For the past few weeks, Canadians ordering from McDonald's have had a new choice on the menu: an Angus burger certified to meet environmental, social and animal welfare criteria set by the Canadian Roundtable for Sustainable Beef.

The organisation, which brings together industry and environmentalists, drew up two sets of standards – one for farmers and one for processors. For example, farmers must adhere to a list of good environmental practices in terms of water protection, soil health and greenhouse gas emissions. Independent audits then verify their compliance. So far, not much difference with Irish quality assurance schemes.

When our producers are audited, it's not a pass or a fail

The first innovation lies in the outcomes of inspections.

"When our producers are audited, it's not a pass or a fail," said Deborah Wilson of Beef Information Exchange, the traceability company implementing the scheme.

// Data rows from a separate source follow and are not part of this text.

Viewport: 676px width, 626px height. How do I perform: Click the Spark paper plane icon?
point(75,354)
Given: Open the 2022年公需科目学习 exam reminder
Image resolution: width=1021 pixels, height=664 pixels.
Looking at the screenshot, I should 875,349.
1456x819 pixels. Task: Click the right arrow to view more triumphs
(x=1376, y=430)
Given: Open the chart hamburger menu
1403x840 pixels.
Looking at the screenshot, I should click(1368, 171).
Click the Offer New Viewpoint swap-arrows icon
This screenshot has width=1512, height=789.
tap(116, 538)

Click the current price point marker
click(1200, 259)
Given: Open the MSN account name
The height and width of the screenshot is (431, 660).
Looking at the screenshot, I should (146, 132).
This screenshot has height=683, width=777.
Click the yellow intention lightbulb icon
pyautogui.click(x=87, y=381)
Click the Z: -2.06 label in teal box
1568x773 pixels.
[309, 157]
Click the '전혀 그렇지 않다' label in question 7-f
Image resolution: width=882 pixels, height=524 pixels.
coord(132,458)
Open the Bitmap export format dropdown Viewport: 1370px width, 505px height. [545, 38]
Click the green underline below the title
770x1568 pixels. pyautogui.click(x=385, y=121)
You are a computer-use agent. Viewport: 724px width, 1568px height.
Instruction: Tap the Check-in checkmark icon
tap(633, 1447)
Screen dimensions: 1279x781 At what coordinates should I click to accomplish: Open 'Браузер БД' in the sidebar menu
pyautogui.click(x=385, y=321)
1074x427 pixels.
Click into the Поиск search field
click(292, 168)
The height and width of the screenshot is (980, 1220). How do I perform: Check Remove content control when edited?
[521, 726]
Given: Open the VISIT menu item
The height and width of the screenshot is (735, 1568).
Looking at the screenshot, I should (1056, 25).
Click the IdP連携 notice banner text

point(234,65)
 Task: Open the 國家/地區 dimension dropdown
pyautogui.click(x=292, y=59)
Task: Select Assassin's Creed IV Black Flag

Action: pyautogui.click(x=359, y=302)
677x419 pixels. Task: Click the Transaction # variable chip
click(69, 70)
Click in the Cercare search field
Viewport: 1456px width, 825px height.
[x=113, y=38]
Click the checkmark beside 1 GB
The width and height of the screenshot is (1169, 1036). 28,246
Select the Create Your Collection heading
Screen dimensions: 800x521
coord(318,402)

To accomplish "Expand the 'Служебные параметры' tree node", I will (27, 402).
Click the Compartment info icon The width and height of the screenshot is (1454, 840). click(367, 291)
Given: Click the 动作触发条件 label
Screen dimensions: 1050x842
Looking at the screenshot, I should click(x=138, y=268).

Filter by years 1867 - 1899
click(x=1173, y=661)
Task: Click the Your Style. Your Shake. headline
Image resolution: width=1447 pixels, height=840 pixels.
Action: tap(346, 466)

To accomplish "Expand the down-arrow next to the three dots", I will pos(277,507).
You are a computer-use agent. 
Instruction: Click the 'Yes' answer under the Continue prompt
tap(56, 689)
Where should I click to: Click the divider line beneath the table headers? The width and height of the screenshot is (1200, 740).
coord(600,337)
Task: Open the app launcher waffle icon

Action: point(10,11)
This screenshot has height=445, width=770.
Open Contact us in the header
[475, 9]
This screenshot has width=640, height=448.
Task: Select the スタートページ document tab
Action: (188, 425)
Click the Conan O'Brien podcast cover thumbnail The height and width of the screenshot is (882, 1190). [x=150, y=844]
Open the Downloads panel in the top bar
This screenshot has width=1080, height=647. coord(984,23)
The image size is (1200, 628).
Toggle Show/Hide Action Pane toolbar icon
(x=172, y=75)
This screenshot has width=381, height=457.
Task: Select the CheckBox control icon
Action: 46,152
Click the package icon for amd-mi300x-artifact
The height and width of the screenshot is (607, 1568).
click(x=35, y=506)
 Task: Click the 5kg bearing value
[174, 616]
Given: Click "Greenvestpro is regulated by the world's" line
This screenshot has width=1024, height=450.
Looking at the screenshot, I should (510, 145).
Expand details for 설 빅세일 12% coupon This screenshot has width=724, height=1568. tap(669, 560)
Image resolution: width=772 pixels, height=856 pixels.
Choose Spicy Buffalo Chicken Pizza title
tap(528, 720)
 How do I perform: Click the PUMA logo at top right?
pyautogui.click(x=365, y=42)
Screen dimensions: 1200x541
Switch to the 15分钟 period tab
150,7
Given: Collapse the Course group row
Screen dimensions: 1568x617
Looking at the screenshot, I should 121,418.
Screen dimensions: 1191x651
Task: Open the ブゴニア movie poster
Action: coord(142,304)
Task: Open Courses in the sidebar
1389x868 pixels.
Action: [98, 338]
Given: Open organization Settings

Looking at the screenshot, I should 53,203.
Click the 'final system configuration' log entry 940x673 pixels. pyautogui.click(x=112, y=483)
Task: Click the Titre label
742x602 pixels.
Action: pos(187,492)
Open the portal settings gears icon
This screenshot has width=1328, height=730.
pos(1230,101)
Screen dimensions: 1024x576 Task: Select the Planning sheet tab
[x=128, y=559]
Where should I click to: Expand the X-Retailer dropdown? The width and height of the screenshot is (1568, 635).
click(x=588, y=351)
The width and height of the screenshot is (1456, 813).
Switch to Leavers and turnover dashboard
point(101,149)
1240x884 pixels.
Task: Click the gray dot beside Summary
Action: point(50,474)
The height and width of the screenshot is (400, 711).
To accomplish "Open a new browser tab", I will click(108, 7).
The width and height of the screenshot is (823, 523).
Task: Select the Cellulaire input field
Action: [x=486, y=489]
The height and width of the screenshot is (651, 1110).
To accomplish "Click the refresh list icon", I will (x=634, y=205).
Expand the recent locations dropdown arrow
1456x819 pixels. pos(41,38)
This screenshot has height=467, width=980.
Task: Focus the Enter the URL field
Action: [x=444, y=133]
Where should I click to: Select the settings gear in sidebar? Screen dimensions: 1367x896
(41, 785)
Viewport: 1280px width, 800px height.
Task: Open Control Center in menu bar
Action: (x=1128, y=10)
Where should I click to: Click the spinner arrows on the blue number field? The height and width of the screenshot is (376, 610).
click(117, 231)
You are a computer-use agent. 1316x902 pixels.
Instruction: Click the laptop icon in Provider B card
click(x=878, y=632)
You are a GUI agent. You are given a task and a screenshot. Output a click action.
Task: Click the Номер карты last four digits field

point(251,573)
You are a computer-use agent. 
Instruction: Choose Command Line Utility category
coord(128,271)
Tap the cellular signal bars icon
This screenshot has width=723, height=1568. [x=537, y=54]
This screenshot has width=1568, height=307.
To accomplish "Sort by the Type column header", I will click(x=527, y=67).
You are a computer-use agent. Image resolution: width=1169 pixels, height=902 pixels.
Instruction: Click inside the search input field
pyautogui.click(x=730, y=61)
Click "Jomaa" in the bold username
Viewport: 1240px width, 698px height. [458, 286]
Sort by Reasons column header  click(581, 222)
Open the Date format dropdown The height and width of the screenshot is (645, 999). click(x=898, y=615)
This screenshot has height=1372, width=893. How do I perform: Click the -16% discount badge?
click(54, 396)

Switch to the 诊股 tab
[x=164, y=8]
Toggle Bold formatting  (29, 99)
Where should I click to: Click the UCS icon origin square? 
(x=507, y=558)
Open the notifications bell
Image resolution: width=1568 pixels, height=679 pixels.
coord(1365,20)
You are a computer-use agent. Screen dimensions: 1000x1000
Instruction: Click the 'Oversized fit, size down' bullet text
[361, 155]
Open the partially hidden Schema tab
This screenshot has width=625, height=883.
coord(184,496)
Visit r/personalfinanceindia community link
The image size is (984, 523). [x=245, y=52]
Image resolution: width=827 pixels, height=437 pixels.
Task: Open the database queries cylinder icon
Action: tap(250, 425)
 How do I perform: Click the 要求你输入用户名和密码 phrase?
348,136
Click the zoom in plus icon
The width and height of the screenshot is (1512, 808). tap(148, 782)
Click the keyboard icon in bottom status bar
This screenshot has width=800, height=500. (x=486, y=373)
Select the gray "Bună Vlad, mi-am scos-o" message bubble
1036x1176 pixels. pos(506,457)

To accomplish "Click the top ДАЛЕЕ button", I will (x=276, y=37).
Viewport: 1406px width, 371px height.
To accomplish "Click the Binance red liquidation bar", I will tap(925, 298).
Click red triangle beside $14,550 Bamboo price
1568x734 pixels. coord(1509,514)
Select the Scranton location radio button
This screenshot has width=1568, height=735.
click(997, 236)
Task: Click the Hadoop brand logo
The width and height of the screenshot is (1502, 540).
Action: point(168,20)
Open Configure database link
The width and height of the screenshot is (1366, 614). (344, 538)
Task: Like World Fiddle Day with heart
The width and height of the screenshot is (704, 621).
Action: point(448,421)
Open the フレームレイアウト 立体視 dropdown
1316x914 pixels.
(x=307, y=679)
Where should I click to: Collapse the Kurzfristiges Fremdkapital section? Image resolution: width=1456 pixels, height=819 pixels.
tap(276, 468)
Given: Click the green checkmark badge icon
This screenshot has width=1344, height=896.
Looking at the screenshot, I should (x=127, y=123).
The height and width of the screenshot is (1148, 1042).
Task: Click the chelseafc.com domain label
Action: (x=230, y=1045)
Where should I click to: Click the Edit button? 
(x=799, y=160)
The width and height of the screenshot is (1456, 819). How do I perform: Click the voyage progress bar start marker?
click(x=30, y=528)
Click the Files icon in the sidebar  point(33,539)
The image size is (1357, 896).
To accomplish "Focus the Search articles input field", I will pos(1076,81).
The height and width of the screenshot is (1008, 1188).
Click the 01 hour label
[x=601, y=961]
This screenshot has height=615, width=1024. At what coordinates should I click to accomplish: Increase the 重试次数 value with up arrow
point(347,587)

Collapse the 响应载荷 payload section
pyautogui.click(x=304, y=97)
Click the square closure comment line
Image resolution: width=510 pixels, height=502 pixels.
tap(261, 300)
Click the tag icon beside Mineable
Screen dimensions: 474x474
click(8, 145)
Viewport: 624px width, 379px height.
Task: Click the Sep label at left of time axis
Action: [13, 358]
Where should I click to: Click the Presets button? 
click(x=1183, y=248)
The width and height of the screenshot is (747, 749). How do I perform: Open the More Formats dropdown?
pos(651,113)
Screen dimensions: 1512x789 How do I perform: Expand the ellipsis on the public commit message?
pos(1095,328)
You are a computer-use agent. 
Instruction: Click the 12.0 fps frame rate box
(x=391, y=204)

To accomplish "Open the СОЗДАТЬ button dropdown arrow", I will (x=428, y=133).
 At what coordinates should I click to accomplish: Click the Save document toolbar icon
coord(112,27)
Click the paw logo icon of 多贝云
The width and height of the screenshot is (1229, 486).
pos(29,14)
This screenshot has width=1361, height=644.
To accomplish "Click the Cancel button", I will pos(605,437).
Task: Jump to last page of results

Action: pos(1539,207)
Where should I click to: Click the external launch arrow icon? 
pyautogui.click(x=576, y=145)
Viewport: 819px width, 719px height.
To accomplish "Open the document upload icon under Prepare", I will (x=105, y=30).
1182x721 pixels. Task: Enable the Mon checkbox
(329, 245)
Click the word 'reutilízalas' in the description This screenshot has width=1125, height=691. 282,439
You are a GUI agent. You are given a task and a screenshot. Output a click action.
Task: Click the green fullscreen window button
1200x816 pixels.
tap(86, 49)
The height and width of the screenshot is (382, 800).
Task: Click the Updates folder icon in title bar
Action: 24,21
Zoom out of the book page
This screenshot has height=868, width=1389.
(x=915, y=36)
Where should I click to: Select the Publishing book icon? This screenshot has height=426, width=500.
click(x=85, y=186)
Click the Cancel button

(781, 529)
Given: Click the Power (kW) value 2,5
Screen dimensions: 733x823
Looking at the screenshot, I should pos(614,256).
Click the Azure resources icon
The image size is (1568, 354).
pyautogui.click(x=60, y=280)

Instead, evalluation focuses on continuous improvement through a range of possible results – from the basic "achievement" required to enter the scheme to the top-rate "excellence". "Every year you have to make things better," said Wilson.

More importantly, farmers receive a direct financial reward for their participation. Retailers such as McDonald's buy credits for the right to use the branding and the marketing claims associated with the certification. Cargill, the processor and wholesaler participating in the project, sells the credits as it sells the meat.

Every quarter, the project shares the money collected from credits between the number of certified carcases. It then makes an equal payment per head to each farmer who raised any of the certified animals at any point during its life. Traceability is ensured through EID tagging, with one caveat: if an animal moves to a non-certified farm or factory during its life, the certified farmers who raised it before or after that point lose the benefit of the credit for this animal.

"It's a little bit of luck," said farmer Kristine Tapley, who took part in designing the project and has become certified, but has not yet had cattle benefit from the payment.

"Some strides that we need to take now is how do we communicate between those operations, so that we can get a pathway through the system where we have less animals falling out."

Wilson said that the project returned payments of €6.64/head in its first quarter, €13.36/head in its second quarter and €12.30/head in its third quarter. It is now on course to certify 3.5m pounds of beef in its fourth quarter.

"Even the $10/head (€6.64/head) payment would be awesome," said Tapley.

The entire process is controlled and funded by private sector participants.